Tom Koch, RIP. Not that I ever heard of him, actually. But I heard him, heard his stuff. Some stuff too. He wrote for Bob and Ray from 1955 on. Thousands of sketches.  Bob Elliott says the material came by mail. Says he met Tom Koch–pronounced Cook–three times. Three times in three decades. Ray Goulding never met him at all. It’s Bob and Ray, who knows if that is true or not, but it’s a great story and that’s what matters.
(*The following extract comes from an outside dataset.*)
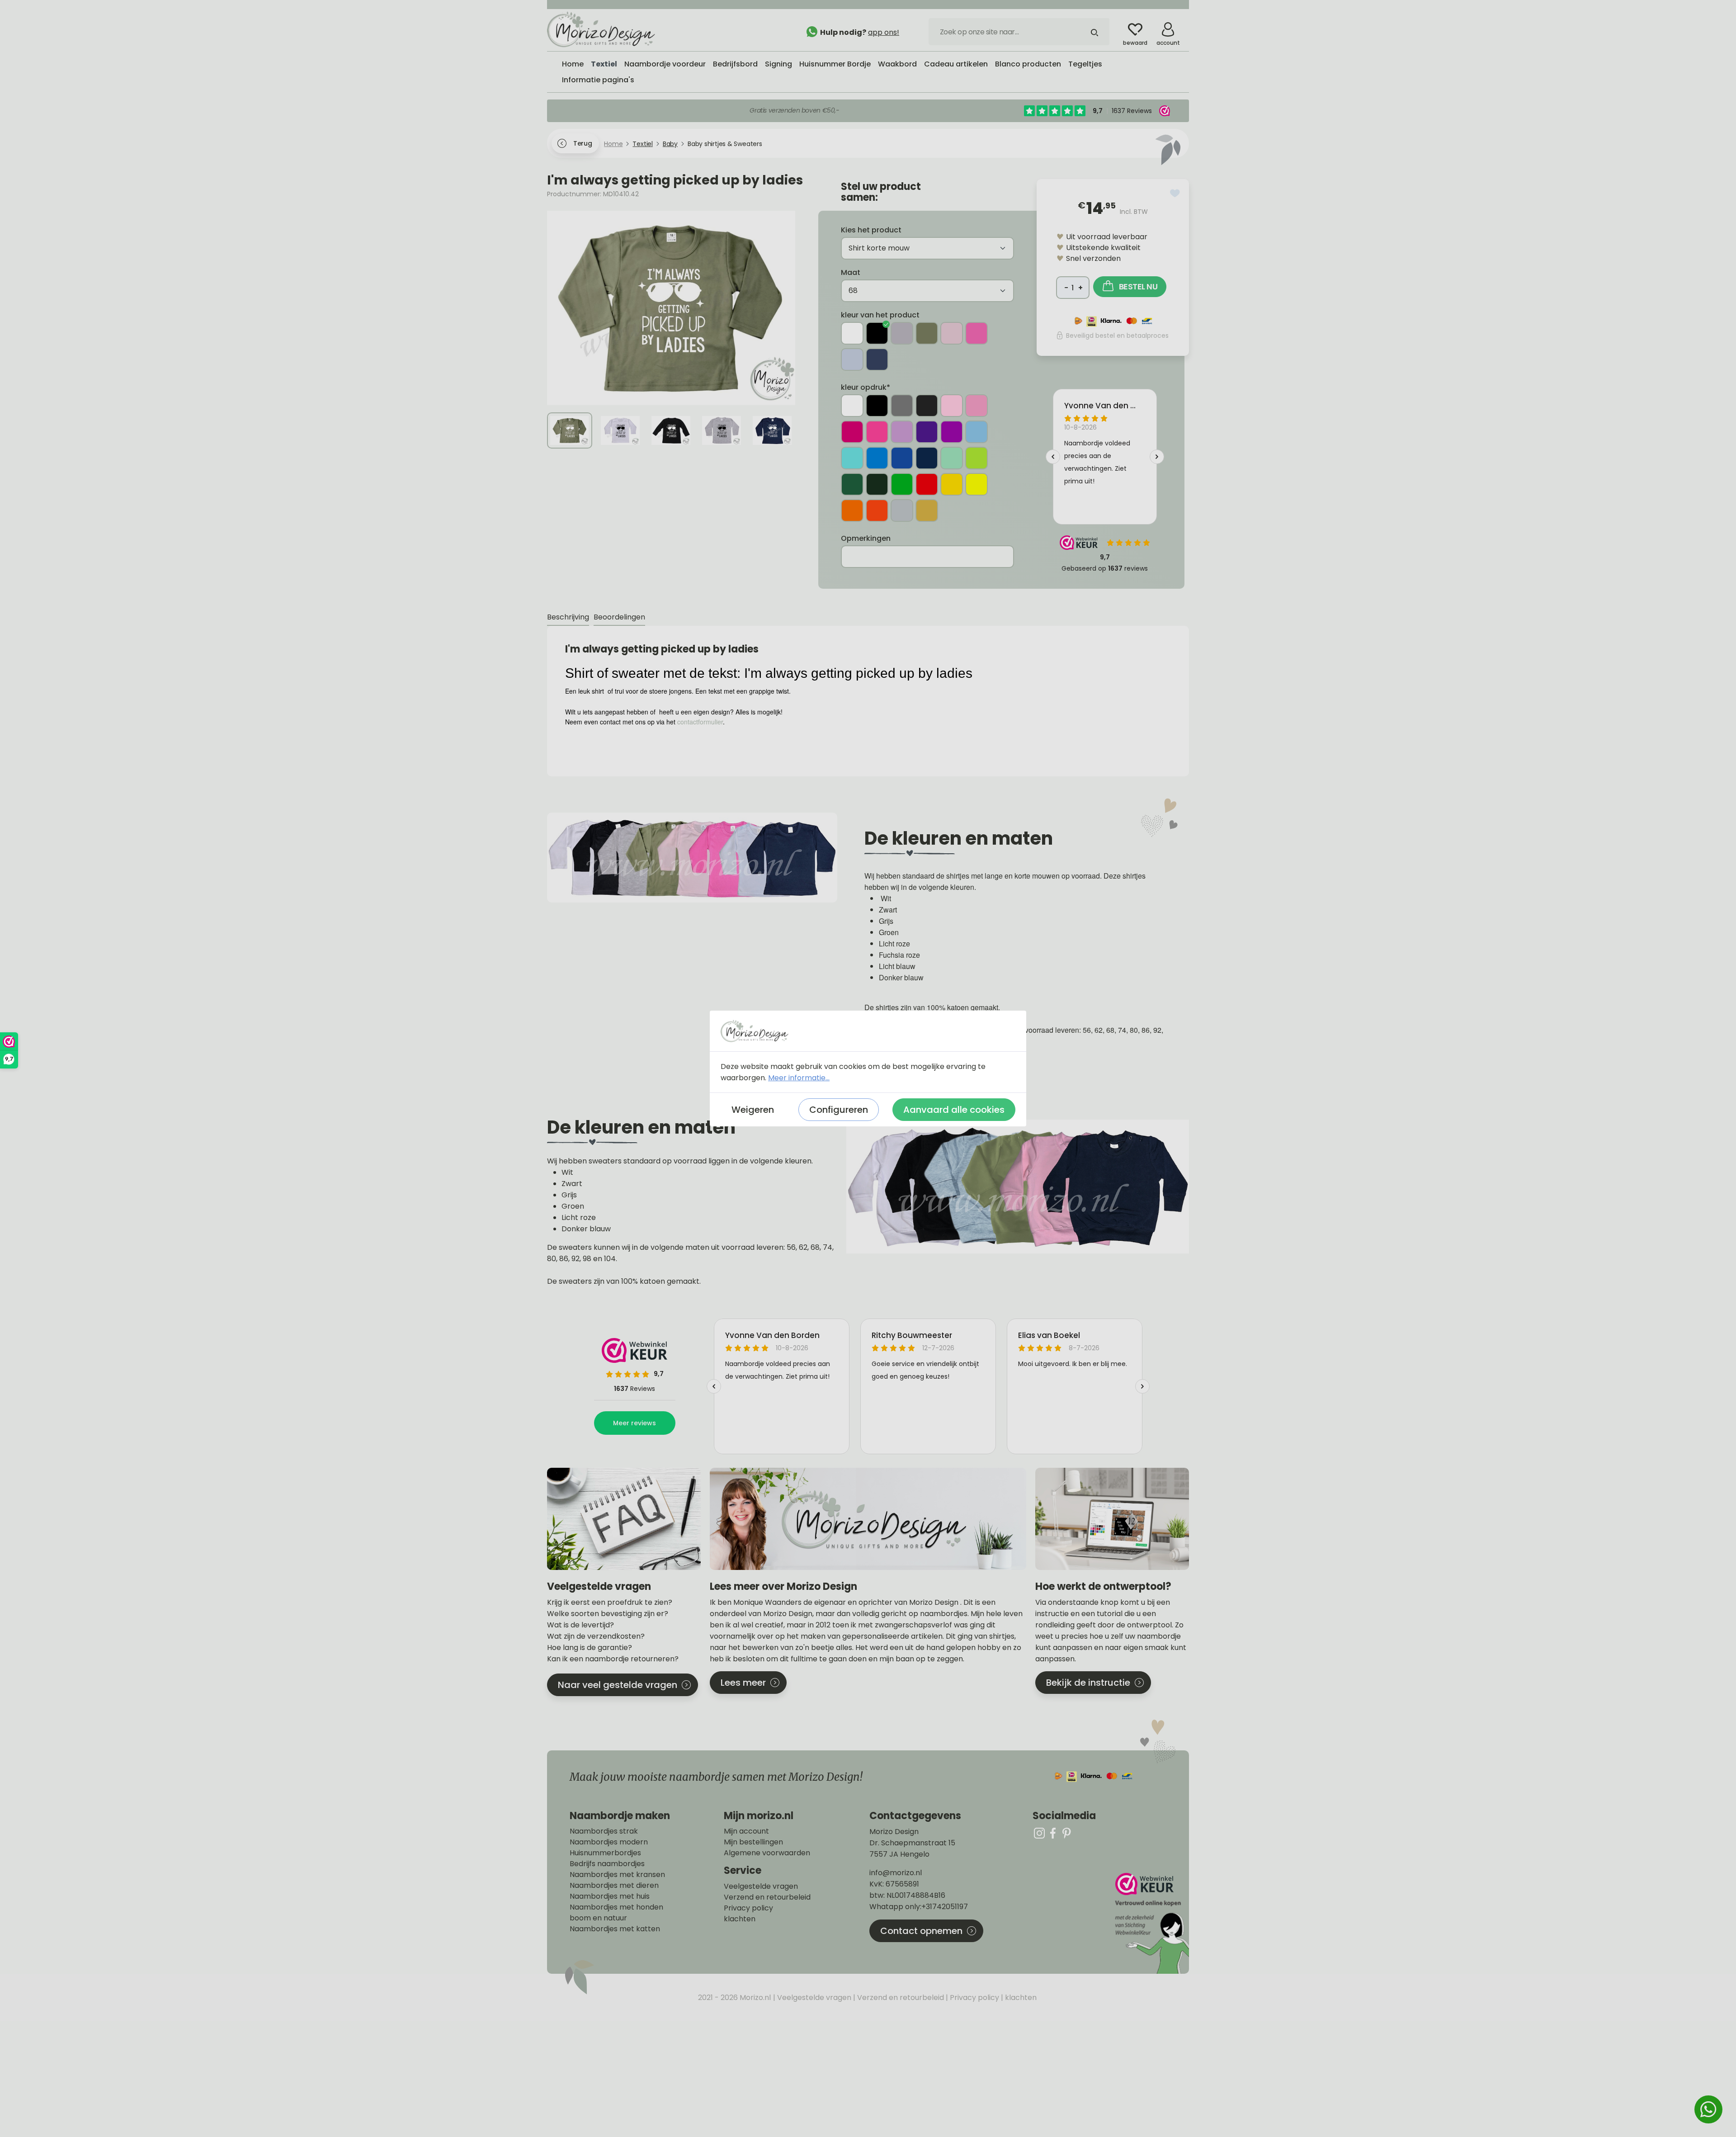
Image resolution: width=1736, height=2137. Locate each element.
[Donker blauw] (877, 359)
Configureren (838, 1109)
Bob and Ray were natural improvisers, and their early stuff was free form when jazz musicians were still playing be bop. On NBC the execs demanded order, though, so in 1955 Bob and Ray somehow found Tom Koch. He’d provide sketches for them to take off on. The head arrangement. Be bop. It worked brilliantly. The Bob and Ray Shows on CBS every day from 1959-1960, each a quarter hour long, are hands down the funniest stuff I have ever heard in my life. Seriously weird. Take it from me. I know. I once spent an entire day at work in a silent office listening to Bob and Ray. The ’59-’60 episodes. Eight hours’ worth. That’s like eight thousand shows in dog years. I emerged at day’s end in a post-LSD state. I think it damaged my chromosomes. Soon afterward I quit the LA Weekly and joined the priesthood and no one has seen me since. And no wonder. The human brain is not designed for that much concentrated Bob and Ray. You don’t mess around with that stuff. I was like Cary Grant after 300 acid trips, acting odd on the set. Judy Judy Judy he chanted, scaring the extras. Me, I left the office mumbling like Webly Webster. I should have known. The humor on Bob and Ray is deep. There are sages high in the Himalayas who spend their whole lives trying to get one joke. They say the humor on Bob and Ray is so deep it might be a couple centuries before the rest of civilization catches up with it. We’ll have big throbbing brains and communicate by telepathy and Bob and Ray will be gods. Then the world ends.